▶ Exercise details:
Reproduce the records word for word, with nothing left out.

▶ Records shown:

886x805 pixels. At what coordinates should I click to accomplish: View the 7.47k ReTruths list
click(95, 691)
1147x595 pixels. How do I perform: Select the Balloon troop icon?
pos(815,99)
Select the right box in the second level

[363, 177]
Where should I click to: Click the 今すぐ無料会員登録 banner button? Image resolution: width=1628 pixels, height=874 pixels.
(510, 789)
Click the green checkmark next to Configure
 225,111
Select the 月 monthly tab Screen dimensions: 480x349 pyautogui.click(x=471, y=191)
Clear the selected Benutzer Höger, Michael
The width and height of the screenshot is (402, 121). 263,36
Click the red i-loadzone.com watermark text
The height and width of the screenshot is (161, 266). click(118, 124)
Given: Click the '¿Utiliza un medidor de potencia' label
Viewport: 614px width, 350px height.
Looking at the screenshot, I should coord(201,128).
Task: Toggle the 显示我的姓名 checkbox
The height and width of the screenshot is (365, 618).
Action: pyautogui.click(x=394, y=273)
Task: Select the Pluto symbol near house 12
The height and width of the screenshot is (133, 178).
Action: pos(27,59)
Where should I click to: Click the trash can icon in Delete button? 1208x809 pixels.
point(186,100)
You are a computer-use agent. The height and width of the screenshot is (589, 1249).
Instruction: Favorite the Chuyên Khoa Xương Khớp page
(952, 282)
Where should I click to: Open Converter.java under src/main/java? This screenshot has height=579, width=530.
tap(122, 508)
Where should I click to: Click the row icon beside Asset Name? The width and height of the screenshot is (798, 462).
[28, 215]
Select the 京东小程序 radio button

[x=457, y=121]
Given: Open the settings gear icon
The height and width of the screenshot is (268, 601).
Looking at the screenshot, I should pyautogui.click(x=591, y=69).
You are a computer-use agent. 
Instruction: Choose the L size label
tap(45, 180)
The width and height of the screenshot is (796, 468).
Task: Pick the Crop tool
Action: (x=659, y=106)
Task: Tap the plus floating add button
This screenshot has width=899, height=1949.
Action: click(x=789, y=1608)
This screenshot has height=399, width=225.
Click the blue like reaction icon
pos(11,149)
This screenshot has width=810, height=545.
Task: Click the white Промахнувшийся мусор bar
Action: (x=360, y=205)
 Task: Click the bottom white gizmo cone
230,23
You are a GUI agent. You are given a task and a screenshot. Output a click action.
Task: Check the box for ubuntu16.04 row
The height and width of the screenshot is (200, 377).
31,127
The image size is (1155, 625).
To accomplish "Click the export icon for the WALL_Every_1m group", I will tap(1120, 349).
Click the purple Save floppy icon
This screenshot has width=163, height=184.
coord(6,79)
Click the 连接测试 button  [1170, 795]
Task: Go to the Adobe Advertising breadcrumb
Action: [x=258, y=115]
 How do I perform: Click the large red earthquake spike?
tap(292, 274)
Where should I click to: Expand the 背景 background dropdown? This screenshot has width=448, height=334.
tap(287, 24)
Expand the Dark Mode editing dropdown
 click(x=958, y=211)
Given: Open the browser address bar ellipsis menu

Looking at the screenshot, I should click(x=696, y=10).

▶ Response box:
886x805 pixels. At what coordinates should I click to accomplish: View the 7.47k ReTruths list
click(95, 691)
1147x595 pixels. How do I perform: Select the Balloon troop icon?
pos(815,99)
Select the right box in the second level

[363, 177]
Where should I click to: Click the 今すぐ無料会員登録 banner button? Image resolution: width=1628 pixels, height=874 pixels.
(510, 789)
Click the green checkmark next to Configure
 225,111
Select the 月 monthly tab Screen dimensions: 480x349 pyautogui.click(x=471, y=191)
Clear the selected Benutzer Höger, Michael
The width and height of the screenshot is (402, 121). 263,36
Click the red i-loadzone.com watermark text
The height and width of the screenshot is (161, 266). click(118, 124)
Given: Click the '¿Utiliza un medidor de potencia' label
Viewport: 614px width, 350px height.
Looking at the screenshot, I should coord(201,128).
Task: Toggle the 显示我的姓名 checkbox
The height and width of the screenshot is (365, 618).
Action: pyautogui.click(x=394, y=273)
Task: Select the Pluto symbol near house 12
The height and width of the screenshot is (133, 178).
Action: pos(27,59)
Where should I click to: Click the trash can icon in Delete button? 1208x809 pixels.
point(186,100)
You are a computer-use agent. The height and width of the screenshot is (589, 1249).
Instruction: Favorite the Chuyên Khoa Xương Khớp page
(952, 282)
Where should I click to: Open Converter.java under src/main/java? This screenshot has height=579, width=530.
tap(122, 508)
Where should I click to: Click the row icon beside Asset Name? The width and height of the screenshot is (798, 462).
[28, 215]
Select the 京东小程序 radio button

[x=457, y=121]
Given: Open the settings gear icon
The height and width of the screenshot is (268, 601).
Looking at the screenshot, I should pyautogui.click(x=591, y=69).
You are a computer-use agent. 
Instruction: Choose the L size label
tap(45, 180)
The width and height of the screenshot is (796, 468).
Task: Pick the Crop tool
Action: (x=659, y=106)
Task: Tap the plus floating add button
This screenshot has width=899, height=1949.
Action: click(x=789, y=1608)
This screenshot has height=399, width=225.
Click the blue like reaction icon
pos(11,149)
This screenshot has width=810, height=545.
Task: Click the white Промахнувшийся мусор bar
Action: (x=360, y=205)
 Task: Click the bottom white gizmo cone
230,23
You are a GUI agent. You are given a task and a screenshot. Output a click action.
Task: Check the box for ubuntu16.04 row
The height and width of the screenshot is (200, 377).
31,127
The image size is (1155, 625).
To accomplish "Click the export icon for the WALL_Every_1m group", I will tap(1120, 349).
Click the purple Save floppy icon
This screenshot has width=163, height=184.
coord(6,79)
Click the 连接测试 button  [1170, 795]
Task: Go to the Adobe Advertising breadcrumb
Action: [x=258, y=115]
 How do I perform: Click the large red earthquake spike?
tap(292, 274)
Where should I click to: Expand the 背景 background dropdown? This screenshot has width=448, height=334.
tap(287, 24)
Expand the Dark Mode editing dropdown
 click(x=958, y=211)
Given: Open the browser address bar ellipsis menu

Looking at the screenshot, I should click(x=696, y=10).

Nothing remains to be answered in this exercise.